Aquel día debimos dar una gran sorpresa a mis palomas: el proyecto infantil se llevaría a cabo allí mismo, junto al pequeño palomar donde se amaban y reproducían, en la terraza medio cubierta, que estaba en la última de tres plantas. Un sobresalto a la dicha de sus rutinas, cuando sus vuelos eran deslizarse sobre las aguas calmas de un lago tan solo imaginado: un sonido imposible.

Tres niños de doce años: los dos Pacos y yo. Yo, claro, dueño o hijo de los dueños de la casa, dirigía, y uno de ellos, con mi mismo sigilo, cargaba con el saco cuando el acceso estuvo seguro. En todo lo alto, entre los nidos de las palomas con algún pichón, tenía guardadas las herramientas para la operación que el mal tiempo y las dificultades había demorado varios fines de semana. Por fin había llegado aquel día de sol en que nos deslumbraba la cal de las paredes y el gato romano venía en un saco de molino a los hombros de uno de los Pacos.

Naturalidad, sigilo para no llamar la atención de mis hermanas ni alterar al animal, que no podía imaginar nuestras intenciones. Todo estaba planeado y no podía fallar. Silencio, ya digo, naturalidad y rapidez. Pero tres niños, escaleras arriba y en silencio, escapaban a toda lógica y mi hermana Teresa, algo mayor que yo, «¿Qué lleváis ahí?» «Comida y comedero para las palomas». Me salió de pronto y seguimos como si nada. Hasta uno de los compañeros se atrevió a silbar.

La misión era complicada pero, si se actuaba con rapidez y al otro lado de la puerta bien cerrada, tras echar la llave, no habría tropiezos. Así es que, cuanto antes, nos pusimos manos a la obra. Primero saqué las agujas de hacer punto y la bien afilada navaja, que había transportado bajo la camisa. «¿Listos?» Los Pacos asintieron con una expresión que nunca había visto antes en sus caras. Ellos sacarían y mantendrían al animal con fuerza y yo, que para eso estábamos en mi casa, atravesaría su corazón con la aguja de hacer punto. Era el momento: ¡Ya!
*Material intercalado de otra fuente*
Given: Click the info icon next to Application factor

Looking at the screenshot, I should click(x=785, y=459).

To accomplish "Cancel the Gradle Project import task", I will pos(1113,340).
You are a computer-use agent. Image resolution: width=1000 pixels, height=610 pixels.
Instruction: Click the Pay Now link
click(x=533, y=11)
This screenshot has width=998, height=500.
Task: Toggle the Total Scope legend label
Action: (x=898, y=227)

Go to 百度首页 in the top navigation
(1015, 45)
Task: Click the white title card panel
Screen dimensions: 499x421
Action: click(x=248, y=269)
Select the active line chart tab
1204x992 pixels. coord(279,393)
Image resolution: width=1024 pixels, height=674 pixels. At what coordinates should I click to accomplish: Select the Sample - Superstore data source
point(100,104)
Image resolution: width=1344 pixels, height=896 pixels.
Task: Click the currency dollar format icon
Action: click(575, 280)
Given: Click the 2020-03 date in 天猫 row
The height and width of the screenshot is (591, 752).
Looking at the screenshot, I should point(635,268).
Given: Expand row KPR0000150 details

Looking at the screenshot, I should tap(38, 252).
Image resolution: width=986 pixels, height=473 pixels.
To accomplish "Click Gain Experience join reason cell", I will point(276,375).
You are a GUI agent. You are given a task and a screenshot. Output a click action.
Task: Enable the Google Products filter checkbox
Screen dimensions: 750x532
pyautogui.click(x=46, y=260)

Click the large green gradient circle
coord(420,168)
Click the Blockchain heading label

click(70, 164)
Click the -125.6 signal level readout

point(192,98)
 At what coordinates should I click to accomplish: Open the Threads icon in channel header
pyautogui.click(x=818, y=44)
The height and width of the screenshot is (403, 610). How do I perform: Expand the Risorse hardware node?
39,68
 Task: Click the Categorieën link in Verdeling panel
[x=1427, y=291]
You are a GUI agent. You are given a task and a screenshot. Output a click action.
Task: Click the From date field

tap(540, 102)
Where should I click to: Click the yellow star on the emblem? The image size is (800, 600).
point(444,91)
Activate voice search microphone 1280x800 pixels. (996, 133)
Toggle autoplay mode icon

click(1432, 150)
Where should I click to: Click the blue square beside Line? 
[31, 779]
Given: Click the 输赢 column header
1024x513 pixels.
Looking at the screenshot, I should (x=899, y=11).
Pero cuando el gato, pese a la solanera tras la oscuridad, adivinó y vio nuestras intenciones se revolvió en un violento y rápido tira y afloja para salvarse. Y a todo esto, maullando, enloquecido, con más elocuencia que cualquier chiquillo o ser humano ante el peligro. «¿Dónde le pincho? ¡Quieto, quieto! ¡Sujétalo bien! ¿Y la costilla? ¡La costilla, leche!». A la terrible situación de maullidos, arañazos, mordiscos y forcejeo, acababan uniéndose las voces de mi hermana Teresa, junto a la escalera, al otro lado de la puerta: «¿Qué haces, Luisito? ¿Qué estáis haciendo? ¿Qué le pasa a ese animal?». Daba golpes con todas sus fuerzas: ¡Ay, pobrecito!

Era un gato rubio, al parecer, romano y de tamaño regular y fueron unos segundos de lucha pero suficientes para sentir sus dientes y uñas en nuestras manos y brazos hasta que tuvimos que soltarlo. ¡Una fiera! De un salto, escapó por el tejado y abrimos la puerta sin que ninguno de los tres soltase herramientas y saco: tres pasmados por el fracaso. «¿Qué ibais a hacer a ese animal, so sinvergüenzas» «Un experimento» respondí «¿Con una aguja, Luisito? ¿Con una aguja? ¡Ya verás cuando se entere mamá!» Y se volvió hacia la escalera, dispuesta a delatarnos.

Un experimento y me había cogido con las manos en la masa: la aguja de hacer punto, la navaja, el animal retorciéndose entre los tres, que sangrábamos... «¡Ya verás a mamá!»

Aquello iba a ser limpio, tranquilo, como transcurren algunos episodios en que se quitan vidas; una pieza de arte para la taxidermia. Después, nos habremos reído mil veces al relatarlo. ¡Cosas de niños! Pero tuvimos la suerte del fracaso, de no salir a hombros, pese al inevitable indulto. Solo era un gato.